* **Problem**
Transcribe all the material exactly. Leave every line as it is.

Content starts

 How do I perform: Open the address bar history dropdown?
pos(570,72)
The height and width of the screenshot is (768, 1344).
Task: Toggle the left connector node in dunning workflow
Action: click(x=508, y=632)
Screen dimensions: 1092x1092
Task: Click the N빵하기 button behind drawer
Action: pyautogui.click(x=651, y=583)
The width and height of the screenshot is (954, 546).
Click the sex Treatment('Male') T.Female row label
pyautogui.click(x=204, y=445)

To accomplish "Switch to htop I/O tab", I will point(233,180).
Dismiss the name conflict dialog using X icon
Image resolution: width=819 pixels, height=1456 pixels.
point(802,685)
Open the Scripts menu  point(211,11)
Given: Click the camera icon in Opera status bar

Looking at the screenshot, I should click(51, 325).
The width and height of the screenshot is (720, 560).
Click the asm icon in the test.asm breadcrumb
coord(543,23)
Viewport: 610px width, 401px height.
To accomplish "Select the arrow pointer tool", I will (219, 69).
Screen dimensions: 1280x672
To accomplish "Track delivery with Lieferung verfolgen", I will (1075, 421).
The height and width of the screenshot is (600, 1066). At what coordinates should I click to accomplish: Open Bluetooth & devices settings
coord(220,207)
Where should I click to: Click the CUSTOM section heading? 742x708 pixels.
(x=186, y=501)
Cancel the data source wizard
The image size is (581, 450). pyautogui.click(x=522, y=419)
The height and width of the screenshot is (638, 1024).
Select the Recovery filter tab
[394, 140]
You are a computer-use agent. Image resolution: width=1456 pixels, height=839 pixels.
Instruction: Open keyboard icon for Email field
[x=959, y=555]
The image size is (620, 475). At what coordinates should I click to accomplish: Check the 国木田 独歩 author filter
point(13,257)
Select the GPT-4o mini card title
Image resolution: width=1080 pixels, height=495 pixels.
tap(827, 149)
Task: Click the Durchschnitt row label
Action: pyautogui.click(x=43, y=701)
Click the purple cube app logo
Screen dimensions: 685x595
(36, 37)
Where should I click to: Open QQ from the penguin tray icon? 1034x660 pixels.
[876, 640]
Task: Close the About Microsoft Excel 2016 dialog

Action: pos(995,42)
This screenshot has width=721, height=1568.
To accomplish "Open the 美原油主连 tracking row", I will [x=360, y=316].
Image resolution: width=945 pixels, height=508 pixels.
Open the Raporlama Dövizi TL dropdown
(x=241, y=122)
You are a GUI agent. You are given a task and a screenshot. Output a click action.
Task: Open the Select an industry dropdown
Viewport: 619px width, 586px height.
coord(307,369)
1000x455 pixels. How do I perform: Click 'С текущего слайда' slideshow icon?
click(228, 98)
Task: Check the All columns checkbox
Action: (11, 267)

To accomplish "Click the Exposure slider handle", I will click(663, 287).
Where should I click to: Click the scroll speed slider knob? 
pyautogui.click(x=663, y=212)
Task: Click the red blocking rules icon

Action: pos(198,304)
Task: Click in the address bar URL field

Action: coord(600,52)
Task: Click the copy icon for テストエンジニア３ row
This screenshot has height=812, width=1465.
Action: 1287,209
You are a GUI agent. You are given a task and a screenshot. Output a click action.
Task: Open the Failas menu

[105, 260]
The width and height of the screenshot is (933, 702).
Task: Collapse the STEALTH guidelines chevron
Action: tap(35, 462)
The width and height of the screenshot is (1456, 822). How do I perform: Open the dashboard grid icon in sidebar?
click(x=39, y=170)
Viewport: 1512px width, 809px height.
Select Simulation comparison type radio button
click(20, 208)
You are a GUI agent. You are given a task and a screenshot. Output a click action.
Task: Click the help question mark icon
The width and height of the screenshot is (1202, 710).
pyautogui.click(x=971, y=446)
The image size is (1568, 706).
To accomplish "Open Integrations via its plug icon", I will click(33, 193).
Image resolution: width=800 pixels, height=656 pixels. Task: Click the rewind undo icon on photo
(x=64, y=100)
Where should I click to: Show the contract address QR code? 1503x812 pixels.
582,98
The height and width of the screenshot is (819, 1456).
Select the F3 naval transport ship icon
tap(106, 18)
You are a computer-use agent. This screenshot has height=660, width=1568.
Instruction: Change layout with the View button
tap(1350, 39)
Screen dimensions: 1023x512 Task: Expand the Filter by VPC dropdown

Content ends

* **Result of the exercise**
 How do I perform: Open the address bar history dropdown?
pos(570,72)
The height and width of the screenshot is (768, 1344).
Task: Toggle the left connector node in dunning workflow
Action: click(x=508, y=632)
Screen dimensions: 1092x1092
Task: Click the N빵하기 button behind drawer
Action: pyautogui.click(x=651, y=583)
The width and height of the screenshot is (954, 546).
Click the sex Treatment('Male') T.Female row label
pyautogui.click(x=204, y=445)

To accomplish "Switch to htop I/O tab", I will point(233,180).
Dismiss the name conflict dialog using X icon
Image resolution: width=819 pixels, height=1456 pixels.
point(802,685)
Open the Scripts menu  point(211,11)
Given: Click the camera icon in Opera status bar

Looking at the screenshot, I should click(51, 325).
The width and height of the screenshot is (720, 560).
Click the asm icon in the test.asm breadcrumb
coord(543,23)
Viewport: 610px width, 401px height.
To accomplish "Select the arrow pointer tool", I will (219, 69).
Screen dimensions: 1280x672
To accomplish "Track delivery with Lieferung verfolgen", I will (1075, 421).
The height and width of the screenshot is (600, 1066). At what coordinates should I click to accomplish: Open Bluetooth & devices settings
coord(220,207)
Where should I click to: Click the CUSTOM section heading? 742x708 pixels.
(x=186, y=501)
Cancel the data source wizard
The image size is (581, 450). pyautogui.click(x=522, y=419)
The height and width of the screenshot is (638, 1024).
Select the Recovery filter tab
[394, 140]
You are a computer-use agent. Image resolution: width=1456 pixels, height=839 pixels.
Instruction: Open keyboard icon for Email field
[x=959, y=555]
The image size is (620, 475). At what coordinates should I click to accomplish: Check the 国木田 独歩 author filter
point(13,257)
Select the GPT-4o mini card title
Image resolution: width=1080 pixels, height=495 pixels.
tap(827, 149)
Task: Click the Durchschnitt row label
Action: pyautogui.click(x=43, y=701)
Click the purple cube app logo
Screen dimensions: 685x595
(36, 37)
Where should I click to: Open QQ from the penguin tray icon? 1034x660 pixels.
[876, 640]
Task: Close the About Microsoft Excel 2016 dialog

Action: pos(995,42)
This screenshot has width=721, height=1568.
To accomplish "Open the 美原油主连 tracking row", I will [x=360, y=316].
Image resolution: width=945 pixels, height=508 pixels.
Open the Raporlama Dövizi TL dropdown
(x=241, y=122)
You are a GUI agent. You are given a task and a screenshot. Output a click action.
Task: Open the Select an industry dropdown
Viewport: 619px width, 586px height.
coord(307,369)
1000x455 pixels. How do I perform: Click 'С текущего слайда' slideshow icon?
click(228, 98)
Task: Check the All columns checkbox
Action: (11, 267)

To accomplish "Click the Exposure slider handle", I will click(663, 287).
Where should I click to: Click the scroll speed slider knob? 
pyautogui.click(x=663, y=212)
Task: Click the red blocking rules icon

Action: pos(198,304)
Task: Click in the address bar URL field

Action: coord(600,52)
Task: Click the copy icon for テストエンジニア３ row
This screenshot has height=812, width=1465.
Action: 1287,209
You are a GUI agent. You are given a task and a screenshot. Output a click action.
Task: Open the Failas menu

[105, 260]
The width and height of the screenshot is (933, 702).
Task: Collapse the STEALTH guidelines chevron
Action: tap(35, 462)
The width and height of the screenshot is (1456, 822). How do I perform: Open the dashboard grid icon in sidebar?
click(x=39, y=170)
Viewport: 1512px width, 809px height.
Select Simulation comparison type radio button
click(20, 208)
You are a GUI agent. You are given a task and a screenshot. Output a click action.
Task: Click the help question mark icon
The width and height of the screenshot is (1202, 710).
pyautogui.click(x=971, y=446)
The image size is (1568, 706).
To accomplish "Open Integrations via its plug icon", I will click(33, 193).
Image resolution: width=800 pixels, height=656 pixels. Task: Click the rewind undo icon on photo
(x=64, y=100)
Where should I click to: Show the contract address QR code? 1503x812 pixels.
582,98
The height and width of the screenshot is (819, 1456).
Select the F3 naval transport ship icon
tap(106, 18)
You are a computer-use agent. This screenshot has height=660, width=1568.
Instruction: Change layout with the View button
tap(1350, 39)
Screen dimensions: 1023x512 Task: Expand the Filter by VPC dropdown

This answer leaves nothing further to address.